Looking across the major US index ETFs in our Trend Analyzer, one stands out (in a negative way) from all the others. At the moment, the Dow is the only major US index in the red on a year-to-date basis as we close the books on February. Even more notable, is the fact that it’s also the only one below its 50-DMA. Not only is it below its 50-day, but it is trading firmly in oversold territory sitting over 1.5 standard deviations below its 50-day. Today that dynamic of Dow underperformance continues as the index is falling another 0.3% as of this writing while the S&P 500, Nasdaq, and Russell 2,000 are all higher.
In the chart below, we show how far the S&P 500 and Dow are trading (in standard deviations) from their respective 50-DMAs over the past five years.
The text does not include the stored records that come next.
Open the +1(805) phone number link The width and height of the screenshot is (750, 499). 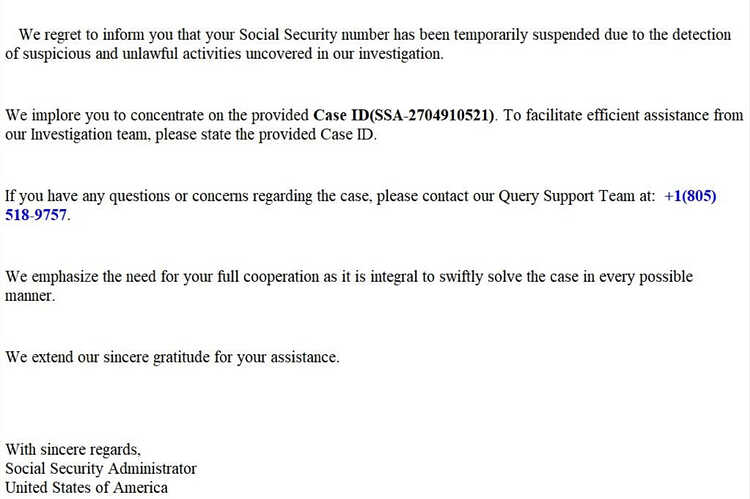point(690,196)
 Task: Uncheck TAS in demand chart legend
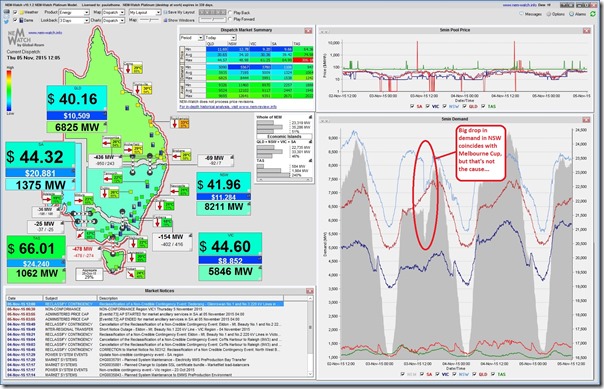tap(493, 374)
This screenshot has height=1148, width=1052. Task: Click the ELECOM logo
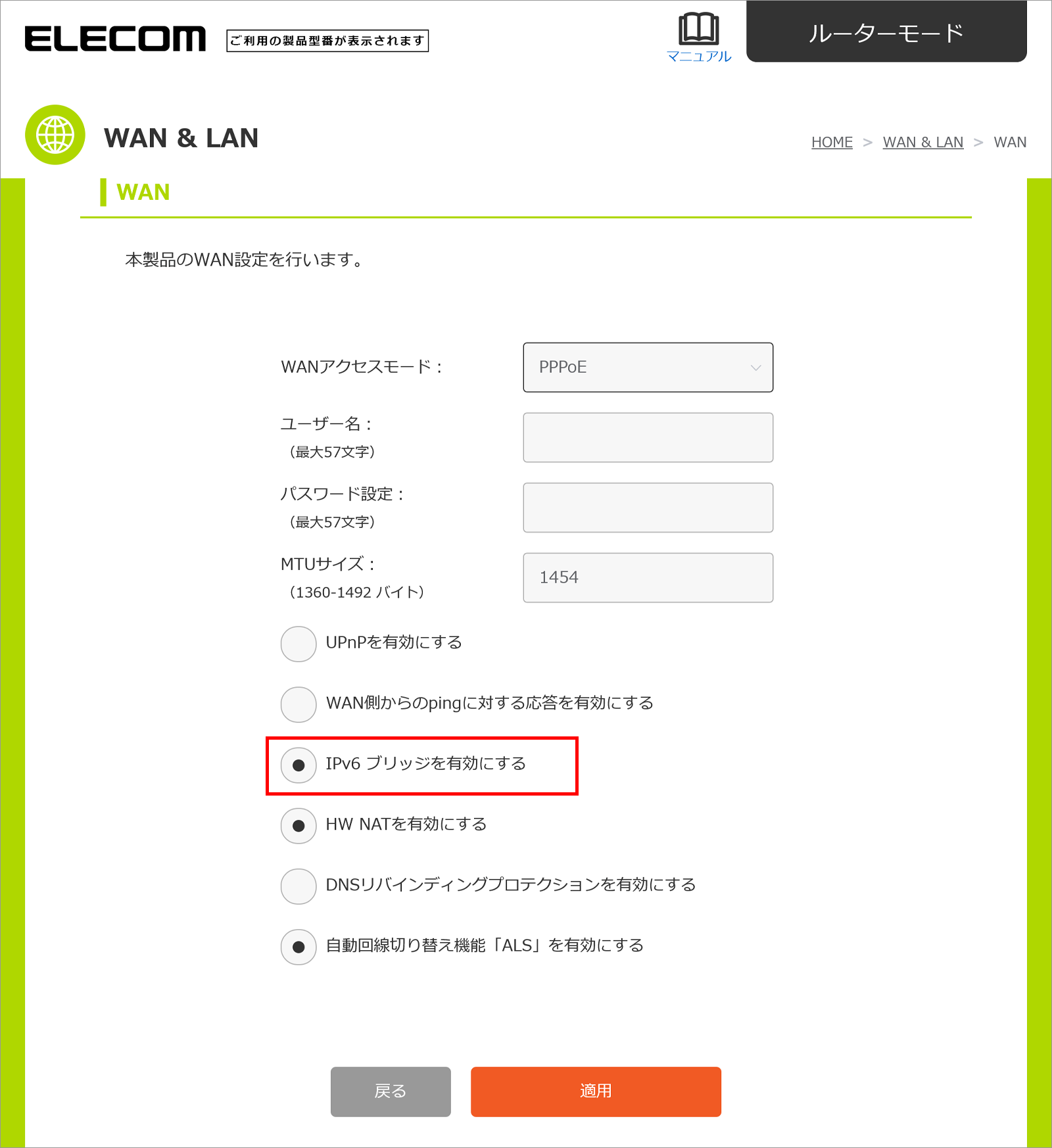[x=115, y=39]
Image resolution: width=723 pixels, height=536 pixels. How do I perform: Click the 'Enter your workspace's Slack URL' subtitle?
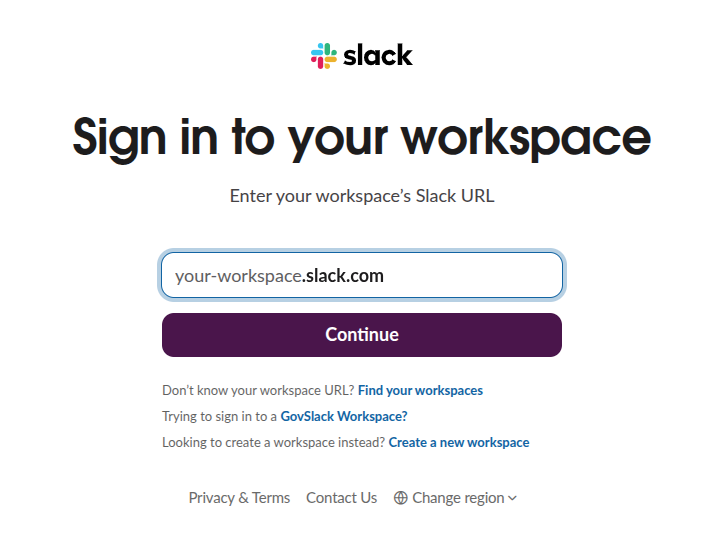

For the most part, the two large-cap indices have tracked one another relatively well in spite of their differences in composition and price calculations. That makes the current situation in which the Dow is oversold without the same applying to the S&P 500 somewhat unusual, albeit not without precedence. While uncommon, there have been periods in which the indices have similarly distanced themselves from one another like most recently in the spring and fall of 2021.
Although there have been other times in which the Dow and S&P’s overbought/oversold readings have deviated from one another, the current example is abnormally large. With a gap of 1.66 standard deviations between the two indices’ overbought/oversold readings versus their 50-DMA spreads, today’s spread ranks in the bottom 1% of all readings since 1952 when the five-day trading week began. Additionally, such low readings have been exceptionally rare in the past 20 years. Outside of June and September of 2021, August 2015 was the last instance of the spread falling this wide with the Dow underperforming. Looking back even further, 2004 was the only other instance of the past 20 years. Click here to learn more about Bespoke’s premium stock market research service.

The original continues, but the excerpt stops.